My friend and I were recently discussing our gardens. He said that badgers gather in his every night to dig for roots and worms to eat. He sent me a couple photos of them.
I was immediately transported back to my childhood in New Mexico- the first time I went to Girl Scout camp.

I was in third grade. Our group of 8-9 year olds arrived about 4 pm that early summer's day. It was just the beginning of our 24-hour stay in the beautiful wooded campsite. It was located on a few acres of land that had been donated by a nearby dairy farm.



That was the first camping trip for most of us. It was certainly the first time to have such a daring experience without our parents. So exciting and a little scary!

A couple of minutes after our school bus entered the gates of the campground, the twelve (or so) of us were startled by a high-pitched animal sound. My best description for it is a combination of a crow cawing and a rooster crowing. We were informed that we'd be sharing the area with wild peacocks.



Peacocks? Fantastic! But we weren't so thrilled about the rattlesnakes that might be there. Those were common in New Mexico.

After we unloaded our gear, our fearless camp guide gave us a tour of the grounds. Her detailed narration was punctuated ever so often by the screeching birds (that sound continued to make us jumpy for the first hour or so).

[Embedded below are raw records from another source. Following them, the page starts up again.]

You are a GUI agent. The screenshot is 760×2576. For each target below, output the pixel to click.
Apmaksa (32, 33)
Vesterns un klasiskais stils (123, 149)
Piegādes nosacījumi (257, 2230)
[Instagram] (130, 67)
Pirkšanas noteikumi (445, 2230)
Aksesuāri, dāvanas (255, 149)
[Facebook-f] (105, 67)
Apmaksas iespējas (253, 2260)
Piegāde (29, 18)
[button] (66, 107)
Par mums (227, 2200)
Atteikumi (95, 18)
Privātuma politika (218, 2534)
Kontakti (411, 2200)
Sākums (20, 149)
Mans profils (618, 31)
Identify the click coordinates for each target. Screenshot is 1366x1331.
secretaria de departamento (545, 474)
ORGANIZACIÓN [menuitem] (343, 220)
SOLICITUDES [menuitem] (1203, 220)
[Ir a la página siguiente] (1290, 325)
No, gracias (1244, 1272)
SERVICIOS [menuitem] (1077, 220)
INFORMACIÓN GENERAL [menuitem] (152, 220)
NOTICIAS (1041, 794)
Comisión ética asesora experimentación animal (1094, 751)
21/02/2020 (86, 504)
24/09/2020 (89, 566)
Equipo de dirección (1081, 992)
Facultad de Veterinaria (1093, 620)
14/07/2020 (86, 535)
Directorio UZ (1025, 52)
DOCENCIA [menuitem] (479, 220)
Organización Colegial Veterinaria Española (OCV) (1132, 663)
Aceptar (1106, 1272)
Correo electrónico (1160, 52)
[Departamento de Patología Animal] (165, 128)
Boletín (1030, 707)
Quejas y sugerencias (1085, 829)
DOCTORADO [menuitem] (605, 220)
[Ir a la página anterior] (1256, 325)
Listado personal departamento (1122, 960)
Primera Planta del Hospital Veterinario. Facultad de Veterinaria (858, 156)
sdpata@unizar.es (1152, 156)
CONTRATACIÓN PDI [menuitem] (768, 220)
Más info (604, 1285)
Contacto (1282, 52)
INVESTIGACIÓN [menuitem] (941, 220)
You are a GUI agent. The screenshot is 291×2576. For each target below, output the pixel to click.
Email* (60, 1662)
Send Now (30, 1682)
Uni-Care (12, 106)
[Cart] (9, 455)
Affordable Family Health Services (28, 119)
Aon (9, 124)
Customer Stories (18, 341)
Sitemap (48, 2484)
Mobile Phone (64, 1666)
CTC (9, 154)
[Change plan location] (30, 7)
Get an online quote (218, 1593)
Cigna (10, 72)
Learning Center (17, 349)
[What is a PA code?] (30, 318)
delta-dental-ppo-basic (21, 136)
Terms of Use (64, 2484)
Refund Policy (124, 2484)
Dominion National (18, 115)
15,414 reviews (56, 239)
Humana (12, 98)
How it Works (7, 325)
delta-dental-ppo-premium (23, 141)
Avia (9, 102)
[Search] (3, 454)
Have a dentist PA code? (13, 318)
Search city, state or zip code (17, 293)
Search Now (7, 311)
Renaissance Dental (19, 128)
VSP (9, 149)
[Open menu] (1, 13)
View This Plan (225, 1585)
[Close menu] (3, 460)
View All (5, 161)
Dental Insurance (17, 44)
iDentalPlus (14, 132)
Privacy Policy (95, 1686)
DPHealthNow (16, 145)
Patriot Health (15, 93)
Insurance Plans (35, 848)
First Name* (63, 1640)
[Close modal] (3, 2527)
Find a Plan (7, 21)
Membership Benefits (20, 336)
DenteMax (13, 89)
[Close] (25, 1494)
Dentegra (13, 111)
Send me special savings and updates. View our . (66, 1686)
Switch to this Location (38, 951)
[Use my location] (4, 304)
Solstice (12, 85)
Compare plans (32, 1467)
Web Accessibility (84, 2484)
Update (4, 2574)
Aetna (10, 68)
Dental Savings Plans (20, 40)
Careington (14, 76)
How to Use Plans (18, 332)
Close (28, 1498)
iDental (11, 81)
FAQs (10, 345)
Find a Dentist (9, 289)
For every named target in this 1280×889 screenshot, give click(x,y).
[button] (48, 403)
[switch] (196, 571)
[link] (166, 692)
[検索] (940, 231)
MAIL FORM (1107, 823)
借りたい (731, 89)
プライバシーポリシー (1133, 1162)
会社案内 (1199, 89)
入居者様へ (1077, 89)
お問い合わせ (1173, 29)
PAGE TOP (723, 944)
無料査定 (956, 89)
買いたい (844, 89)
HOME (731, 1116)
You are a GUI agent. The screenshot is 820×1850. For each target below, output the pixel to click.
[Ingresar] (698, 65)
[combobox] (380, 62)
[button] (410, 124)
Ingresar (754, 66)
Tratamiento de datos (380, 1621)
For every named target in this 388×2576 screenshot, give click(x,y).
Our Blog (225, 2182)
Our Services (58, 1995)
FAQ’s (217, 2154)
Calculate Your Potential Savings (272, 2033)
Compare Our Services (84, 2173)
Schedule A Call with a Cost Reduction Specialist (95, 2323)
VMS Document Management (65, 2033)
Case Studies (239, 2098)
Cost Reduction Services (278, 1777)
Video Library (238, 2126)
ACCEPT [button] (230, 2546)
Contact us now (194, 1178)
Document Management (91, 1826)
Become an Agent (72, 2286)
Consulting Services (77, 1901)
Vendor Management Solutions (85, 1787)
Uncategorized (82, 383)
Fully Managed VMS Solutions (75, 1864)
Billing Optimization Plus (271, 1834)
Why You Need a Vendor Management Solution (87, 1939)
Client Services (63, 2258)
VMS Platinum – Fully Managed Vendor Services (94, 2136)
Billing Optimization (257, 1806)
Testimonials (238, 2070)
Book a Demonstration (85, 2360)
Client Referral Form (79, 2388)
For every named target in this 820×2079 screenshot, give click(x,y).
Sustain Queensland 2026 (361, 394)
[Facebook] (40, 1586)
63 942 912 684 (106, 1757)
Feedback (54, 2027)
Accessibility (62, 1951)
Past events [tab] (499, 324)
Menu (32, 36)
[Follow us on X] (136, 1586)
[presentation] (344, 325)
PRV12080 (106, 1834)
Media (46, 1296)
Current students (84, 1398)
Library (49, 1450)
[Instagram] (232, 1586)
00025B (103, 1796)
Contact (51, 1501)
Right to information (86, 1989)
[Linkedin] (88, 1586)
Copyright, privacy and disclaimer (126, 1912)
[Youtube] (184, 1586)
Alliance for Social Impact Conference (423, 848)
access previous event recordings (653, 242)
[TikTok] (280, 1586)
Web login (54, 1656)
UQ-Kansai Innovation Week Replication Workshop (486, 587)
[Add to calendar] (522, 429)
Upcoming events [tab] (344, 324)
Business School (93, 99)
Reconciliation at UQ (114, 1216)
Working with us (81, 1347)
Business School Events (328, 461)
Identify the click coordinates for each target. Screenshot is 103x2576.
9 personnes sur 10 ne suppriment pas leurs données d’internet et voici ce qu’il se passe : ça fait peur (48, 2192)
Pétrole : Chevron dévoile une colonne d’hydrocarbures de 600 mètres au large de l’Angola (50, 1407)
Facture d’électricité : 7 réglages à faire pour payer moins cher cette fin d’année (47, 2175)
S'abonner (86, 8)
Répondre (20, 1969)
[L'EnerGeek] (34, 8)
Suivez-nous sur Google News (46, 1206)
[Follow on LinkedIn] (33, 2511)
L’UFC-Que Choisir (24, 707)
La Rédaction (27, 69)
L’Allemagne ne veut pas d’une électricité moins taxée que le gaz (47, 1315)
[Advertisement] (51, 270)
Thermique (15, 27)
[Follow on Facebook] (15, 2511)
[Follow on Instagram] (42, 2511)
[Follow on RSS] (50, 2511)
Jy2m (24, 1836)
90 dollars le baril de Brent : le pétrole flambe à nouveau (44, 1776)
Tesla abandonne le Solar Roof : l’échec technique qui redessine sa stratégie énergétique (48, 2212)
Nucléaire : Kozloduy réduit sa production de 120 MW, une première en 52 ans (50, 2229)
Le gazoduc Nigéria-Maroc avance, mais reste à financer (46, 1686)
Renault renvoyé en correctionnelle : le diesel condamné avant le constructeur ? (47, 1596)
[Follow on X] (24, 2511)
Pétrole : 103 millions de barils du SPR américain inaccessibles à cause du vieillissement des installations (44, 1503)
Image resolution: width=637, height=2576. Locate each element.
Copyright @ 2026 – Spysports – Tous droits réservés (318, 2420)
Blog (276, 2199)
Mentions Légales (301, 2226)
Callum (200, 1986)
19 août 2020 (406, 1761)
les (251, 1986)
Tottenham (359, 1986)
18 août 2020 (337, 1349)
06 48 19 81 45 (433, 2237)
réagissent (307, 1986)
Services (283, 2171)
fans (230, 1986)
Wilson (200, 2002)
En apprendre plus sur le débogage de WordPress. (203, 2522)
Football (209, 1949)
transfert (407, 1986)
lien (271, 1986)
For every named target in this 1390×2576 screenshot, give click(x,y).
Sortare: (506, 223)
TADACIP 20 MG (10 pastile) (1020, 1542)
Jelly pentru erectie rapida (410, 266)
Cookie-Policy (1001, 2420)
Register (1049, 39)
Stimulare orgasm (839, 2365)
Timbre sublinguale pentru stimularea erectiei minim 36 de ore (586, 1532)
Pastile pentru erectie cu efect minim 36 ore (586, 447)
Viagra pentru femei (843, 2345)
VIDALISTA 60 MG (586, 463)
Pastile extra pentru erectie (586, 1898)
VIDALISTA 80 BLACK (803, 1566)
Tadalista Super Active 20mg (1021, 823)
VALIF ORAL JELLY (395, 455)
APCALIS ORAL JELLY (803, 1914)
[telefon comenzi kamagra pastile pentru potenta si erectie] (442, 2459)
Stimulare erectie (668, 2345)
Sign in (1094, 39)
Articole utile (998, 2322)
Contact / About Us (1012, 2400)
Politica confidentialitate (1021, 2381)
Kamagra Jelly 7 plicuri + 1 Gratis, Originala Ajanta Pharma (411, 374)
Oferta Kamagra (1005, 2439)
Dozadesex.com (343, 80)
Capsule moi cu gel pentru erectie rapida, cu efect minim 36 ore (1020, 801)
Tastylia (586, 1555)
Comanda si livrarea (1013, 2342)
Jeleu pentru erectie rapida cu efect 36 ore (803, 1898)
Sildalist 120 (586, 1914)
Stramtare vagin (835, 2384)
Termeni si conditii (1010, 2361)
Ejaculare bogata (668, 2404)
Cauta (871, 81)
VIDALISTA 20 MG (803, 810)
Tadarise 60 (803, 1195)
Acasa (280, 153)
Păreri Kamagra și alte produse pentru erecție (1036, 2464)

We little scouts were in awe of our surroundings! We spotted a pea hen sitting on her nest in a secluded spot. Acorns were everywhere. The scents of pine trees and cow manure. A peacock even strutted by us, in all his green, indigo and turquoise glory.

We had mixed feelings about the lovely latrines. But we knew they were better than risking poison ivy on our bums!

At one point in the tour, we stopped for a short break. Our leader said we could explore, but only within certain perimeters. We had to stay with our partner too, because we were on the "buddy system".

My cohort and I were just exploring near some bushes. Suddenly we saw something move! It was on the ground, under the shrub. It looked right at us and jumped toward us! Then it vanished. We both screamed and ran to the adults. The conversation went something like this:

"There was something in those bushes!" Camp-Buddy and I were stifling sobs. We were truly petrified.
"What did you see? Calm down a little. Can you describe it?"
I think it was HUGE snake! It's head was this big!!" (Little hands guesstimated the size.)
"It was brown and it had stripes on its head!"
The grown-ups seemed concerned. They looked around the area but didn't find anything. After they asked us a few more questions, the campground employee said "It was probably a badger."

When I was nine, I was familiar with some typical forest creatures, but not badgers. So my imagination was in overactive mode the rest of the day and into the night.
The cracking of a twig underfoot, the rustling of leaves from a sudden breeze, anything and everything unnerved me. That mystery monster was certainly nearby, ready to bite, strangle or at least jump on me or one of my friends!

Thankfully, I still managed to have some fun during my first wilderness expedition. I also learned some valuable skills and facts.
Most importantly, now I understand why peacocks make that loud, unsettling noise. It's the voice of sheer terror! You'd screech too if you had to live near rare humongous snakes, that had heads as big as raccoons!